Workers affiliated to Cosatu during a strike on 7 October 2021 in Rustenburg. Photo: Gallo Images/Alet Pretorius
How exciting! Strike season is upon us once again but this time, the goal is hardly higher wages.
I guess Cosatu has finally come to terms with the fact that there is nowhere to source current wages, let alone higher ones. Whatever their rationale, the end game is great… at least on face value.
The strike aims to tick all the right boxes; fuel caps, RAF reform, load shedding, price gouging, private investment and xenophobia.
I don’t think South Africa has ever seen a strike that attempted to deal with as much commonality.
Regardless of circumstance, nobody is really into the idea of load shedding save for a couple of solar battery providers and I think we can all agree that paying a bit more for fuel sucks, unless you’re an attorney specialising in RAF claims.
So great! Right? Well, uhmm, I mean, no.
Cosatu members (and those of Saftu) are going to strike and then…? This isn’t one of those situations where you can shut down an ailing economy to show your strength because the strength is hardly there in the first place.
As it is, job growth is nowhere near where we need it to be and as prices rise, affording labour is going to be more out of reach than before. So have your strike if that is what makes you happy but at some point, we need to get out of this knee-jerk reaction that when we’re unhappy, we go on strike, even if we can already predict that the strike will have very little progress.
ALSO READ: Cosatu’s ‘irresponsible’ national strike could sink economy even deeper
What’s even weirder is that with its 1.8 million members and as a member of the Tripartite Alliance, Cosatu is encouraging a strike to compel a government that it is largely responsible for. Move 1.8 million votes away from the ANC and that would klap them down to about 51% before even allocating those 1.8 million elsewhere.
Cosatu has actual power to compel reform from the inside and it knows it. Their spokesperson Sizwe Pamla has been pretty frank about the internal conflict presented by this strike within the alliance.
And there will be several issues where Cosatu and the ruling party remain aligned. Both like a minimum wage. Both like workers’ rights. However, those are low hanging fruit and it’s exciting to see a power player actually take some sort of action.
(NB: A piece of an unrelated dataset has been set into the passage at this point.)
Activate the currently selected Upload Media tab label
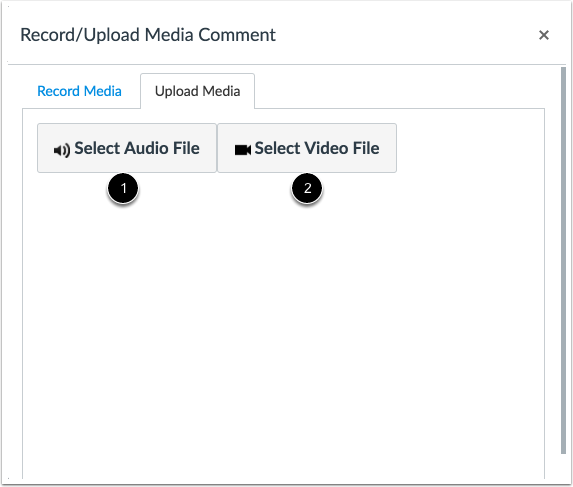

When all the corruption was running wild in FIFA, allegedly, no country, club nor player could do anything about it. Yeah they spoke out about it but the complacency was there…until the sponsors started the get threatening. That’s when Blatter was ousted and a cleanup initiated. We can argue about the effectiveness of such a cleanup but it’s not the point.
The point is that in order to effect change, the threat has to be viable.
In South Africa, we are numb to strikes. So much so that we kind of expect them and they have become an institutional part of the negotiation process. We know people can strike but the point is to illustrate a unified show of some kind of force. If there’s no force, there’s no real effect to the strike.
ALSO READ: ‘People weren’t jobless under National Party’: Cosatu members march against high cost of living
Cyril Ramaphosa and his top five will be looking at this strike and just adding another row to an excel spreadsheet as another in a long list of protests.
However, if the threat is that Cosatu may compel its members to vote differently and that the current top six could be liable for breaking a long held political alliance, they would at least need to open a new tab and make some sort of plan to get their act together.
It was all fun and games when they could loot and blame pre-94, give away a couple of houses and create the expectation of better things to come. But that’s the thing with creating expectations; you need to actually deliver.
When UberEats and MrD have a better delivery track record than your government, it’s no longer just the rich people complaining under their breath. It’s the poor who couldn’t afford to pay for their own delivery in the first place.
Cosatu has the right priorities on this one. Time will tell if they have the right ammunition to take the shot.